The flower mimics the smell of rotting flesh to attract its pollinators, which are carnivorous insects. Photo for representation. iStock
Wildlife & Biodiversity

Giant flower that smells of dead bodies blooms in Australia. What we know about the rare species

Also called the 'corpse flower', it is native to western Sumatra, Indonesia

Preetha Banerjee

People in Geelong city have beelined to witness an unusual event – the blooming of the Amorphophallus Titanum (called Titan Arum in short). Titan Arum is not your regular flower. It blooms once in a decade and is one of the largest in the world — growing over 10 ft in height. 

It looks peculiar, with a tall, crooked, pale yellowish phallic structure — the ‘spadix’ — rising from the centre of what looks like an upturned meat skirt — its dark red, thick, waxy ‘spathe’, which is the spiral, petal-like structure that holds within it the inflorescence. 

But its enigma lies way beyond its quirky appearance and infrequent schedule. The flower smells like putrid dead bodies. The visitors to the Geelong Botanic Garden got in line to get a whiff of the flower that would only release this smell for 24-48 hours. News publications reported them retching, gagging and saying it reminded them of sweaty socks or a dead possum. 

The flower does what it does for survival. It mimics the stench of rotting flesh to attract its pollinators — carnivorous bees and flies that feed on corpses. The dark, red interior of the spathe that is exposed when it is fully open looks like the surface of a piece of uncooked meat, and the spadix in the centre even warms up to provide the perfect simulation of a warm, abandoned body. 

And it works. The pollinators enter the giant interiors of the flower in search of food and, while flying away in disappointment, carry away pollen. 

At the base of the phallic structure is the 'corm' — an underground structure that stores energy over the decade that it takes for it to bloom and the six more months it needs to fruit. This corm can weigh around 45 kilogrammes, the heaviest in the plant kingdom — nothing about this flower is regular! 

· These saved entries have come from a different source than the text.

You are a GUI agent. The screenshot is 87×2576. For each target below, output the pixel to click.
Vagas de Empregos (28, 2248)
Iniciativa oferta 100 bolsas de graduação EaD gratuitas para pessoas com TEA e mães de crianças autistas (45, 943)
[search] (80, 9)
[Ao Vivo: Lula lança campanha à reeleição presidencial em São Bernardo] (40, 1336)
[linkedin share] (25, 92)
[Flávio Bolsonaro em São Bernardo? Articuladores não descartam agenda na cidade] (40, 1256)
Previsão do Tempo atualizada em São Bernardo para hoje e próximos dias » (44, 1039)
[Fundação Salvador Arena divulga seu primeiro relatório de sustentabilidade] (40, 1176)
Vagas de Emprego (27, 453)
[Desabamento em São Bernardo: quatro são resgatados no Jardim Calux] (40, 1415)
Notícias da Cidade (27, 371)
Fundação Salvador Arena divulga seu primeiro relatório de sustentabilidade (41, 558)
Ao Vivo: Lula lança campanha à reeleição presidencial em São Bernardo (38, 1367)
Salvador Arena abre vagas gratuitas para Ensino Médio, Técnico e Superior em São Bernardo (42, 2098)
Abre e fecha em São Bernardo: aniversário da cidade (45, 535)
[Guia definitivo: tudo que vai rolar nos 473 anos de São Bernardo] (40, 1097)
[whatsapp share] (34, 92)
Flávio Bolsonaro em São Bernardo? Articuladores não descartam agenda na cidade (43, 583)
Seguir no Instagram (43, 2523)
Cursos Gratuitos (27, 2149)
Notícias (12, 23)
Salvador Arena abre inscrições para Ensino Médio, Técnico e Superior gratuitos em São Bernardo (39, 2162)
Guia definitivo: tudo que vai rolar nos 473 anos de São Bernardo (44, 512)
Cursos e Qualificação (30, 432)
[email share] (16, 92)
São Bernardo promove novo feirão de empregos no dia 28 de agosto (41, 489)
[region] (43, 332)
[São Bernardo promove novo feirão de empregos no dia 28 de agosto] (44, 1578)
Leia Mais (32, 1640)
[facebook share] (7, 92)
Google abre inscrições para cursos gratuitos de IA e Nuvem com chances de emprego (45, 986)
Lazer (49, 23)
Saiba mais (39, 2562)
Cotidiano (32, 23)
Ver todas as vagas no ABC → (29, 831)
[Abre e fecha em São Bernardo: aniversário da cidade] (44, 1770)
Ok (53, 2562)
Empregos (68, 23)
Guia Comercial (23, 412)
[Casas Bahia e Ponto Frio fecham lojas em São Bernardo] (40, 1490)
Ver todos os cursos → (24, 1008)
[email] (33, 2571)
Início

Just one green shoot (that grows to be as tall as a tree) appears every year till the flower blooms to gather energy for it to survive. And, it has been observed that the fruiting takes up so much energy that it often kills the plant. 

That brings us to the fruiting process — upon successful pollination, each Titan Arum produces around 400 reddish-orange fruits containing two seeds each, according to the Chicago Botanic Garden. 

Titan Arum doesn’t bloom in the wild in Australia. It blossoms on limestone hills in the rainforests of western Sumatra, Indonesia, where it is called bunga bangkai (bunga means flower and bangkai means corpse). It was first described by Italian botanist Odoardo Beccari in 1878. 

Since then, it has intrigued scientists and artists alike, for its tenacity to survive, making it seem like life on Earth may not have been a happy accident but a well-programmed, self-sustaining system. 

Rafflesia arnoldi, the largest individual flower in the world, Dracunculus vulgaris, Stapelia gigantea, Hydnora africana and Helicodiceros muscivorus, as well as varieties of the Titan Arum, also emit a strong smell of decaying flesh to attract a similar class of pollinators — a tactic called ‘sapromyophily’. 

Despite its complex attempt at survival, the species has fewer than 1,000 individuals left in the wild, according to the United States Botanic Garden, and is listed as ‘endangered’ in the  International Union for Conservations of Nature’s Red List of Threatened Plants.